TASK REQUIREMENTS - Could you reproduce all of these records exactly?

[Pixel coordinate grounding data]
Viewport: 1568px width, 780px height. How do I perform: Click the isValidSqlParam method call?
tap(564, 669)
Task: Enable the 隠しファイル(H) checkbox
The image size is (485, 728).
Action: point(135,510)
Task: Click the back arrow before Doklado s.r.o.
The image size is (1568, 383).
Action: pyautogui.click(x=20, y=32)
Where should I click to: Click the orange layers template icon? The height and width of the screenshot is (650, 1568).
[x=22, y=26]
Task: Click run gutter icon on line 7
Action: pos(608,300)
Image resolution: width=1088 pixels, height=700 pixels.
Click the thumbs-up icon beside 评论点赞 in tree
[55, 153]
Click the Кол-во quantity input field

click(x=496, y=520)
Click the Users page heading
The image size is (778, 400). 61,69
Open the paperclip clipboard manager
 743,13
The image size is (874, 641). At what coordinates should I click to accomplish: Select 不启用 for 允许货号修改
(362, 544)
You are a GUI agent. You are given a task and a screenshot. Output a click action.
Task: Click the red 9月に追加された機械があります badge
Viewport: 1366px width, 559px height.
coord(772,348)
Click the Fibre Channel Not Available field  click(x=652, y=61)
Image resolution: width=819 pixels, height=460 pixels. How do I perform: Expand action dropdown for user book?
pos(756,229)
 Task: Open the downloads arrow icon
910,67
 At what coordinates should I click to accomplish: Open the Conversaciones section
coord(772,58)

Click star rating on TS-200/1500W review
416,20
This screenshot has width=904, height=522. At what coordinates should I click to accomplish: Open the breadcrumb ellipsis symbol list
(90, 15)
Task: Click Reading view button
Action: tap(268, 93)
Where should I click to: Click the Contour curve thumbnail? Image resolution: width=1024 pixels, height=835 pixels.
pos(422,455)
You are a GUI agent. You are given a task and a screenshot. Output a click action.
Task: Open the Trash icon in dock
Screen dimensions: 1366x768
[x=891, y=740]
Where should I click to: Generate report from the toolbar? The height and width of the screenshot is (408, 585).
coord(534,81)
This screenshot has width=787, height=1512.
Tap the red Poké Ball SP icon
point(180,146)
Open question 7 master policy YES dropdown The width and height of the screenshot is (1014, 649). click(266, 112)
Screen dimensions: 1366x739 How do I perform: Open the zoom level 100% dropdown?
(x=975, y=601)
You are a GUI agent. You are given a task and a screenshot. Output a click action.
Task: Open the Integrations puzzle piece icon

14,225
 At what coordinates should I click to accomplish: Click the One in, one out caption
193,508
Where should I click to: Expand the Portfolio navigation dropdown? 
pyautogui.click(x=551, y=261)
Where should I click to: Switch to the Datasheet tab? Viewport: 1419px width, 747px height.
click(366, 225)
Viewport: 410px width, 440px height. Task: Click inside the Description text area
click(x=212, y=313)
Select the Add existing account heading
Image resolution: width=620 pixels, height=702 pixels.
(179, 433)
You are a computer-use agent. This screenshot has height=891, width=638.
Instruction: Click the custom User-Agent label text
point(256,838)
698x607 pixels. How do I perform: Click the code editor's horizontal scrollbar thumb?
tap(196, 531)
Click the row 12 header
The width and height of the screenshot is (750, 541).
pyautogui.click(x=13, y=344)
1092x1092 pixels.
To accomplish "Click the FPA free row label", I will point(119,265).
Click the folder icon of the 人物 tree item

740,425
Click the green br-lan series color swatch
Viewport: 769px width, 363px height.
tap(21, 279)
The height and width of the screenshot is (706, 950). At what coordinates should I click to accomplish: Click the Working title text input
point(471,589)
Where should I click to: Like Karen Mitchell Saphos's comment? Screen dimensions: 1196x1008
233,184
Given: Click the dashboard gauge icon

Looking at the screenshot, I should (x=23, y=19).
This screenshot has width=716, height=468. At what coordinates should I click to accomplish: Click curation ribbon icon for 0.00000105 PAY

SOLUTION TO THE EXERCISE -
Viewport: 1568px width, 780px height. How do I perform: Click the isValidSqlParam method call?
tap(564, 669)
Task: Enable the 隠しファイル(H) checkbox
The image size is (485, 728).
Action: point(135,510)
Task: Click the back arrow before Doklado s.r.o.
The image size is (1568, 383).
Action: pyautogui.click(x=20, y=32)
Where should I click to: Click the orange layers template icon? The height and width of the screenshot is (650, 1568).
[x=22, y=26]
Task: Click run gutter icon on line 7
Action: pos(608,300)
Image resolution: width=1088 pixels, height=700 pixels.
Click the thumbs-up icon beside 评论点赞 in tree
[55, 153]
Click the Кол-во quantity input field

click(x=496, y=520)
Click the Users page heading
The image size is (778, 400). 61,69
Open the paperclip clipboard manager
 743,13
The image size is (874, 641). At what coordinates should I click to accomplish: Select 不启用 for 允许货号修改
(362, 544)
You are a GUI agent. You are given a task and a screenshot. Output a click action.
Task: Click the red 9月に追加された機械があります badge
Viewport: 1366px width, 559px height.
coord(772,348)
Click the Fibre Channel Not Available field  click(x=652, y=61)
Image resolution: width=819 pixels, height=460 pixels. How do I perform: Expand action dropdown for user book?
pos(756,229)
 Task: Open the downloads arrow icon
910,67
 At what coordinates should I click to accomplish: Open the Conversaciones section
coord(772,58)

Click star rating on TS-200/1500W review
416,20
This screenshot has width=904, height=522. At what coordinates should I click to accomplish: Open the breadcrumb ellipsis symbol list
(90, 15)
Task: Click Reading view button
Action: tap(268, 93)
Where should I click to: Click the Contour curve thumbnail? Image resolution: width=1024 pixels, height=835 pixels.
pos(422,455)
You are a GUI agent. You are given a task and a screenshot. Output a click action.
Task: Open the Trash icon in dock
Screen dimensions: 1366x768
[x=891, y=740]
Where should I click to: Generate report from the toolbar? The height and width of the screenshot is (408, 585).
coord(534,81)
This screenshot has width=787, height=1512.
Tap the red Poké Ball SP icon
point(180,146)
Open question 7 master policy YES dropdown The width and height of the screenshot is (1014, 649). click(266, 112)
Screen dimensions: 1366x739 How do I perform: Open the zoom level 100% dropdown?
(x=975, y=601)
You are a GUI agent. You are given a task and a screenshot. Output a click action.
Task: Open the Integrations puzzle piece icon

14,225
 At what coordinates should I click to accomplish: Click the One in, one out caption
193,508
Where should I click to: Expand the Portfolio navigation dropdown? 
pyautogui.click(x=551, y=261)
Where should I click to: Switch to the Datasheet tab? Viewport: 1419px width, 747px height.
click(366, 225)
Viewport: 410px width, 440px height. Task: Click inside the Description text area
click(x=212, y=313)
Select the Add existing account heading
Image resolution: width=620 pixels, height=702 pixels.
(179, 433)
You are a computer-use agent. This screenshot has height=891, width=638.
Instruction: Click the custom User-Agent label text
point(256,838)
698x607 pixels. How do I perform: Click the code editor's horizontal scrollbar thumb?
tap(196, 531)
Click the row 12 header
The width and height of the screenshot is (750, 541).
pyautogui.click(x=13, y=344)
1092x1092 pixels.
To accomplish "Click the FPA free row label", I will point(119,265).
Click the folder icon of the 人物 tree item

740,425
Click the green br-lan series color swatch
Viewport: 769px width, 363px height.
tap(21, 279)
The height and width of the screenshot is (706, 950). At what coordinates should I click to accomplish: Click the Working title text input
point(471,589)
Where should I click to: Like Karen Mitchell Saphos's comment? Screen dimensions: 1196x1008
233,184
Given: Click the dashboard gauge icon

Looking at the screenshot, I should (x=23, y=19).
This screenshot has width=716, height=468. At what coordinates should I click to accomplish: Click curation ribbon icon for 0.00000105 PAY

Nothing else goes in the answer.